(Recorded data)

· · · ·

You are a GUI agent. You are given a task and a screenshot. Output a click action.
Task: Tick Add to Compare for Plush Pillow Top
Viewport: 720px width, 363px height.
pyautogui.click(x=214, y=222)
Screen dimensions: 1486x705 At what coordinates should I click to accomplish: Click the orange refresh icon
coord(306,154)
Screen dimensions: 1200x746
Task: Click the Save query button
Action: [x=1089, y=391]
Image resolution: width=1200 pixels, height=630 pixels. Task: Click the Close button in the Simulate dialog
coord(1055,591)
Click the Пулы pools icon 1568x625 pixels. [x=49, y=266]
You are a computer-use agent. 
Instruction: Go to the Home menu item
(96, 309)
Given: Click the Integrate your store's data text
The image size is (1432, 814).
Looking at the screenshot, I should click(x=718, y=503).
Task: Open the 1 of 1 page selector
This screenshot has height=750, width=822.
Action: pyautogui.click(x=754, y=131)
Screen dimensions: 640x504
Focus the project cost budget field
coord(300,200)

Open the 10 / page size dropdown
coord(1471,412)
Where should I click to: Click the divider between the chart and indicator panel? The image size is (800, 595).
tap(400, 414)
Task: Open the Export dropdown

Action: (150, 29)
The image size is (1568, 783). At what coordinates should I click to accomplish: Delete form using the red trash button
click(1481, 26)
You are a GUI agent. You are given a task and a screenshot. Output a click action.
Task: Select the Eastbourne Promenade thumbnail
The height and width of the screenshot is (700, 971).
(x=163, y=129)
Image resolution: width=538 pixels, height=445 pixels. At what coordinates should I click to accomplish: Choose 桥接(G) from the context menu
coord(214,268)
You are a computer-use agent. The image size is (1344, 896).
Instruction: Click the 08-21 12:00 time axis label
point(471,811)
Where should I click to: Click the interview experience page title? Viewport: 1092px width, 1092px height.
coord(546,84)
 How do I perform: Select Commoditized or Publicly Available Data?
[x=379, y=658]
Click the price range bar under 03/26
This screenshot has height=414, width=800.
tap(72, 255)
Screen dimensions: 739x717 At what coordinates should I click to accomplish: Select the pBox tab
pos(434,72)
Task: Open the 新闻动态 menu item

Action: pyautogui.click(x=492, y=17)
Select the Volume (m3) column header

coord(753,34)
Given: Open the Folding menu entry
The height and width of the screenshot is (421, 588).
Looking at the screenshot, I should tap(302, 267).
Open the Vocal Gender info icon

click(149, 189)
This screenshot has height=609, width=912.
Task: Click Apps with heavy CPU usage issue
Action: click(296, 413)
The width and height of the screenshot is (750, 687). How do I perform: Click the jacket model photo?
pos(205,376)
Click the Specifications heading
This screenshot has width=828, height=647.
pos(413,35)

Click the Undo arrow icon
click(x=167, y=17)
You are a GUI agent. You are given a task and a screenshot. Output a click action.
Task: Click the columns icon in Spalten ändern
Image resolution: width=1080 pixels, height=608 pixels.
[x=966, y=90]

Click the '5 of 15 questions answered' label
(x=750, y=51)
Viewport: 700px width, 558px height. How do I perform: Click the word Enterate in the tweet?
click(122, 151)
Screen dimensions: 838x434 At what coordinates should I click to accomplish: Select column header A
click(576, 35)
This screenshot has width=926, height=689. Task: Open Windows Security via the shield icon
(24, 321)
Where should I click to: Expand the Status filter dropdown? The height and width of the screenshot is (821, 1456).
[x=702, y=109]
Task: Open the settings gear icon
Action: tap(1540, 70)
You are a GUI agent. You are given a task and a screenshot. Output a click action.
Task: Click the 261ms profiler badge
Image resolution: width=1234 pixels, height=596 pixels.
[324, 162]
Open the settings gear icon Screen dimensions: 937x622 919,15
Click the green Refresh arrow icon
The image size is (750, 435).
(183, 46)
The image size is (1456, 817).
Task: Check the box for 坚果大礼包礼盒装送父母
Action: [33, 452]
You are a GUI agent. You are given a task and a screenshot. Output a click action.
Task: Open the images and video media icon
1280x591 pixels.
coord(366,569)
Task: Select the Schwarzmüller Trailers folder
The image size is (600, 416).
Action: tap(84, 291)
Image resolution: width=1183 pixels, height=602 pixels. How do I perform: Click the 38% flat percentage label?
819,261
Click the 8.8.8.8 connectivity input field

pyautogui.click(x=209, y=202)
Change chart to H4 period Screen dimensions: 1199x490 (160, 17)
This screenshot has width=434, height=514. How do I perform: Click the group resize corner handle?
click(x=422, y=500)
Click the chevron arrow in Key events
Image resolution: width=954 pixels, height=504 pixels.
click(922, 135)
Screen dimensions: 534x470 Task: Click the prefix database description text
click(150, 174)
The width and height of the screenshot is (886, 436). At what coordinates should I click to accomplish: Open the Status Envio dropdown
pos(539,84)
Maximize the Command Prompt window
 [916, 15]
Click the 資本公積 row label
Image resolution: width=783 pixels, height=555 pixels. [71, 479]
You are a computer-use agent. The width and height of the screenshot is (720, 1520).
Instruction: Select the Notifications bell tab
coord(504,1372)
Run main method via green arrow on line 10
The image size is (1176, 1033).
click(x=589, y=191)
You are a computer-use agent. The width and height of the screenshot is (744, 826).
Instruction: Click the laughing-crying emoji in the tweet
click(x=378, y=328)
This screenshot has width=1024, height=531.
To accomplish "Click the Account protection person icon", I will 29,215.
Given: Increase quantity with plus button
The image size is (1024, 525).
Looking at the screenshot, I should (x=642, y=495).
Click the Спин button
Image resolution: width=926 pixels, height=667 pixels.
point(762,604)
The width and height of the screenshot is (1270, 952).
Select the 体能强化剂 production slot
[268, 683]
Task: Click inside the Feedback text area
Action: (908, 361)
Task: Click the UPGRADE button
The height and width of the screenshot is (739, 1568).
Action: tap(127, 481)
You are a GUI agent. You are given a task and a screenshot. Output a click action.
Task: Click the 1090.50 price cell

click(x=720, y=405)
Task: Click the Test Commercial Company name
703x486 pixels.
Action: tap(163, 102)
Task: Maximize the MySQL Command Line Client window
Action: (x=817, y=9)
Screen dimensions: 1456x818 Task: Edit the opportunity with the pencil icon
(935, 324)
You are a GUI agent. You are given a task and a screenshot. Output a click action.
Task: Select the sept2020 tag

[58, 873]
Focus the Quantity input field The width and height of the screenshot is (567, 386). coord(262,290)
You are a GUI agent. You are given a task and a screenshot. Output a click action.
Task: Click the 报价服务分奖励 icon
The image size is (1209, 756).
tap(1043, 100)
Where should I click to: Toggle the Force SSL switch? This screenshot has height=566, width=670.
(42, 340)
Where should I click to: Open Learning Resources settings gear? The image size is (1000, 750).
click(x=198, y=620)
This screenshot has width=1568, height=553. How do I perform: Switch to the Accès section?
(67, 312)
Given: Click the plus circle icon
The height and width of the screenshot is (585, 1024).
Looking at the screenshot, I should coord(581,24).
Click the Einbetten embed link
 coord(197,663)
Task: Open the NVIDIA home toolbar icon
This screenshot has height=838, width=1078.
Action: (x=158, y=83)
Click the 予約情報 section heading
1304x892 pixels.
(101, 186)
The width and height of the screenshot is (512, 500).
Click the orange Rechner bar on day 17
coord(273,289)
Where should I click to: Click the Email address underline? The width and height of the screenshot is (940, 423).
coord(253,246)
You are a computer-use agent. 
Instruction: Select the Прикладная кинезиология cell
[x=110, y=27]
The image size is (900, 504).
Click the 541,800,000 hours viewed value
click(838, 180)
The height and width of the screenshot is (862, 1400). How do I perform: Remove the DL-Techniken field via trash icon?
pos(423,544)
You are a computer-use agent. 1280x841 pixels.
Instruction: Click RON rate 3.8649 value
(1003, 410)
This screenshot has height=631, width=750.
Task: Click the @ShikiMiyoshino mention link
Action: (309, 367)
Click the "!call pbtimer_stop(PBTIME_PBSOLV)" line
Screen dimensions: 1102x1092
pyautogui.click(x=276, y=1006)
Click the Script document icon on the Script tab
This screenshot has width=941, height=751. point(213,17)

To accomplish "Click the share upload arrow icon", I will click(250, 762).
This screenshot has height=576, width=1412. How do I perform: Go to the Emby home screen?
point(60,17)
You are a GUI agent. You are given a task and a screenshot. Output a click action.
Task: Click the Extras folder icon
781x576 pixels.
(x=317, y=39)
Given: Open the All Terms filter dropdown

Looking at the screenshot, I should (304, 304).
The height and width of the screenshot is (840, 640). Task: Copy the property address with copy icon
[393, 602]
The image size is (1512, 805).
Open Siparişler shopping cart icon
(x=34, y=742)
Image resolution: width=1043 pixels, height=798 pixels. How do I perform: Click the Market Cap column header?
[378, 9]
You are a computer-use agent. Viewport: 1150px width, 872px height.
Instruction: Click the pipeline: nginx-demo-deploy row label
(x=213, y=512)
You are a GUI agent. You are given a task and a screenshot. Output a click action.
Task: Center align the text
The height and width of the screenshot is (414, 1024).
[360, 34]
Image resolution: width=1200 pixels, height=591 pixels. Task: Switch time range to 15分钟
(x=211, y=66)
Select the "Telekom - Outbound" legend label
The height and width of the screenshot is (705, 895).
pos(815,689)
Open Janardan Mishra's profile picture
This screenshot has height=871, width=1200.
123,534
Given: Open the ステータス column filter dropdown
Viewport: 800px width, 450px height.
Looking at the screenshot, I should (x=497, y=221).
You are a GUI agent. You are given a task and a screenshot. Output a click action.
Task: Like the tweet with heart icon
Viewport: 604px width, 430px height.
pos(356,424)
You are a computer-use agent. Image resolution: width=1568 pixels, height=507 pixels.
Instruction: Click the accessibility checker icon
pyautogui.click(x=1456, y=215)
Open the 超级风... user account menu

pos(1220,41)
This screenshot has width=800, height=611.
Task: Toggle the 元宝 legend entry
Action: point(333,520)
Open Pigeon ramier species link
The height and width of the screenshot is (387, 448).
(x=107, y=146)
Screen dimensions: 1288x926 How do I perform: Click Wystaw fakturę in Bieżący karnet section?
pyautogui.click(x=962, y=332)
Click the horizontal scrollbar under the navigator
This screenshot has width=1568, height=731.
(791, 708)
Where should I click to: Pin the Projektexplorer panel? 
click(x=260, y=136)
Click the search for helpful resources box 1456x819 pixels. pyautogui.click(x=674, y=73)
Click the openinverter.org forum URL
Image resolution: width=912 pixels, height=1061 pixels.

· · · ·

Extract all lines of the records above that include "computer".

You are a computer-use agent. 
You are a computer-use agent. The image size is (1344, 896).
You are a computer-use agent. The width and height of the screenshot is (720, 1520).
You are a computer-use agent. The width and height of the screenshot is (744, 826).
You are a computer-use agent. 
You are a computer-use agent. 1280x841 pixels.
You are a computer-use agent. Viewport: 1150px width, 872px height.
You are a computer-use agent. Image resolution: width=1568 pixels, height=507 pixels.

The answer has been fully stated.